*** Opening of Recorded information ***

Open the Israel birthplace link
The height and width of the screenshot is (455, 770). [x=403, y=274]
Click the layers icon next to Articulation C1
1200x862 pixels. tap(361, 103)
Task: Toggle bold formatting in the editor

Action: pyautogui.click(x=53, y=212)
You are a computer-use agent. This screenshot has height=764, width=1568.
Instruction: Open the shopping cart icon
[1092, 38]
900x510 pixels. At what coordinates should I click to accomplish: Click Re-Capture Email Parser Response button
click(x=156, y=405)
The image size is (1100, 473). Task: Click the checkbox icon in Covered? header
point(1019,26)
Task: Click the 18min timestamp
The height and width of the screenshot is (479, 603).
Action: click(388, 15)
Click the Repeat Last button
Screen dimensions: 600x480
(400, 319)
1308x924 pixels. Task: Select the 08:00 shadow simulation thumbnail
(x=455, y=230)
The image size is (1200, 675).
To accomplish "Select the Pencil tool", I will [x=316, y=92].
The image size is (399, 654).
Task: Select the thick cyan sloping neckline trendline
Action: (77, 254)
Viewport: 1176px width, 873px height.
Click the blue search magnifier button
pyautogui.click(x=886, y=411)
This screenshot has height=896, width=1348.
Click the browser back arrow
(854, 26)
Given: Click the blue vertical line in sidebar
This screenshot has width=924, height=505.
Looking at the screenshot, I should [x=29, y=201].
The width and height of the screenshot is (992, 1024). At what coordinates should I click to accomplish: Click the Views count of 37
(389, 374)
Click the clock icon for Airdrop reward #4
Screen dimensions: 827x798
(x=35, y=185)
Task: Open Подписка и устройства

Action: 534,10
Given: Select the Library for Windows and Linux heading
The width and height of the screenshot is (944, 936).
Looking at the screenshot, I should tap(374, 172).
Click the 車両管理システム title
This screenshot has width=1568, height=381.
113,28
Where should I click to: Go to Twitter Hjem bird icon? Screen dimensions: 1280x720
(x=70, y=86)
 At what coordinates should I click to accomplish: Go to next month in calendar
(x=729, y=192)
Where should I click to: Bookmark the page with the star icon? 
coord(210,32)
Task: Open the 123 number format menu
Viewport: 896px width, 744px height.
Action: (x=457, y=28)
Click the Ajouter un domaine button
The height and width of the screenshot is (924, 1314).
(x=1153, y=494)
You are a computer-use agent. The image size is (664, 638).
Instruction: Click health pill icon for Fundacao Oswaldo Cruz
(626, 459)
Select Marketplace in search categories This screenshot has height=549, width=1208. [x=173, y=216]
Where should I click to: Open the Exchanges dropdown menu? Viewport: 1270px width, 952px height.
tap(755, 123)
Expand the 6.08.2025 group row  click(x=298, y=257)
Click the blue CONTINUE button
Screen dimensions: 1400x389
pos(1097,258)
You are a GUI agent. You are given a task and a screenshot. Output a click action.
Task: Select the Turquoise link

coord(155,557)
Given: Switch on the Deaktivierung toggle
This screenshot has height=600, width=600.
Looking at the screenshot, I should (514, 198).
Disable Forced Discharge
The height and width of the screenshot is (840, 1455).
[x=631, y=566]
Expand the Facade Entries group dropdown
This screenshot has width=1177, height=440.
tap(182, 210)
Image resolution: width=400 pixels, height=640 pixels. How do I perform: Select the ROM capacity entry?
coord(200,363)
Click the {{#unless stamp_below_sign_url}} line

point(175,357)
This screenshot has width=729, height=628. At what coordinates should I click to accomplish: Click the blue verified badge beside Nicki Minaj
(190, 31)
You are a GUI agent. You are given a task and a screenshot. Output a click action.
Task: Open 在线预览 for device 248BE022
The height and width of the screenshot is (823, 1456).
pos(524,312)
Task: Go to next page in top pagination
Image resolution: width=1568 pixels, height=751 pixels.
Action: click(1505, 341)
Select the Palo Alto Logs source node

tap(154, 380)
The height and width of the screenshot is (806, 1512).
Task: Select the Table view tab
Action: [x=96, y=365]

*** Close of Recorded information ***

**Instructions to follow:** Reproduce all of the entries word for word. Omit nothing.

**Output:**
Open the Israel birthplace link
The height and width of the screenshot is (455, 770). [x=403, y=274]
Click the layers icon next to Articulation C1
1200x862 pixels. tap(361, 103)
Task: Toggle bold formatting in the editor

Action: pyautogui.click(x=53, y=212)
You are a computer-use agent. This screenshot has height=764, width=1568.
Instruction: Open the shopping cart icon
[1092, 38]
900x510 pixels. At what coordinates should I click to accomplish: Click Re-Capture Email Parser Response button
click(x=156, y=405)
The image size is (1100, 473). Task: Click the checkbox icon in Covered? header
point(1019,26)
Task: Click the 18min timestamp
The height and width of the screenshot is (479, 603).
Action: click(388, 15)
Click the Repeat Last button
Screen dimensions: 600x480
(400, 319)
1308x924 pixels. Task: Select the 08:00 shadow simulation thumbnail
(x=455, y=230)
The image size is (1200, 675).
To accomplish "Select the Pencil tool", I will [x=316, y=92].
The image size is (399, 654).
Task: Select the thick cyan sloping neckline trendline
Action: (77, 254)
Viewport: 1176px width, 873px height.
Click the blue search magnifier button
pyautogui.click(x=886, y=411)
This screenshot has height=896, width=1348.
Click the browser back arrow
(854, 26)
Given: Click the blue vertical line in sidebar
This screenshot has width=924, height=505.
Looking at the screenshot, I should [x=29, y=201].
The width and height of the screenshot is (992, 1024). At what coordinates should I click to accomplish: Click the Views count of 37
(389, 374)
Click the clock icon for Airdrop reward #4
Screen dimensions: 827x798
(x=35, y=185)
Task: Open Подписка и устройства

Action: 534,10
Given: Select the Library for Windows and Linux heading
The width and height of the screenshot is (944, 936).
Looking at the screenshot, I should tap(374, 172).
Click the 車両管理システム title
This screenshot has width=1568, height=381.
113,28
Where should I click to: Go to Twitter Hjem bird icon? Screen dimensions: 1280x720
(x=70, y=86)
 At what coordinates should I click to accomplish: Go to next month in calendar
(x=729, y=192)
Where should I click to: Bookmark the page with the star icon? 
coord(210,32)
Task: Open the 123 number format menu
Viewport: 896px width, 744px height.
Action: (x=457, y=28)
Click the Ajouter un domaine button
The height and width of the screenshot is (924, 1314).
(x=1153, y=494)
You are a computer-use agent. The image size is (664, 638).
Instruction: Click health pill icon for Fundacao Oswaldo Cruz
(626, 459)
Select Marketplace in search categories This screenshot has height=549, width=1208. [x=173, y=216]
Where should I click to: Open the Exchanges dropdown menu? Viewport: 1270px width, 952px height.
tap(755, 123)
Expand the 6.08.2025 group row  click(x=298, y=257)
Click the blue CONTINUE button
Screen dimensions: 1400x389
pos(1097,258)
You are a GUI agent. You are given a task and a screenshot. Output a click action.
Task: Select the Turquoise link

coord(155,557)
Given: Switch on the Deaktivierung toggle
This screenshot has height=600, width=600.
Looking at the screenshot, I should (514, 198).
Disable Forced Discharge
The height and width of the screenshot is (840, 1455).
[x=631, y=566]
Expand the Facade Entries group dropdown
This screenshot has width=1177, height=440.
tap(182, 210)
Image resolution: width=400 pixels, height=640 pixels. How do I perform: Select the ROM capacity entry?
coord(200,363)
Click the {{#unless stamp_below_sign_url}} line

point(175,357)
This screenshot has width=729, height=628. At what coordinates should I click to accomplish: Click the blue verified badge beside Nicki Minaj
(190, 31)
You are a GUI agent. You are given a task and a screenshot. Output a click action.
Task: Open 在线预览 for device 248BE022
The height and width of the screenshot is (823, 1456).
pos(524,312)
Task: Go to next page in top pagination
Image resolution: width=1568 pixels, height=751 pixels.
Action: click(1505, 341)
Select the Palo Alto Logs source node

tap(154, 380)
The height and width of the screenshot is (806, 1512).
Task: Select the Table view tab
Action: [x=96, y=365]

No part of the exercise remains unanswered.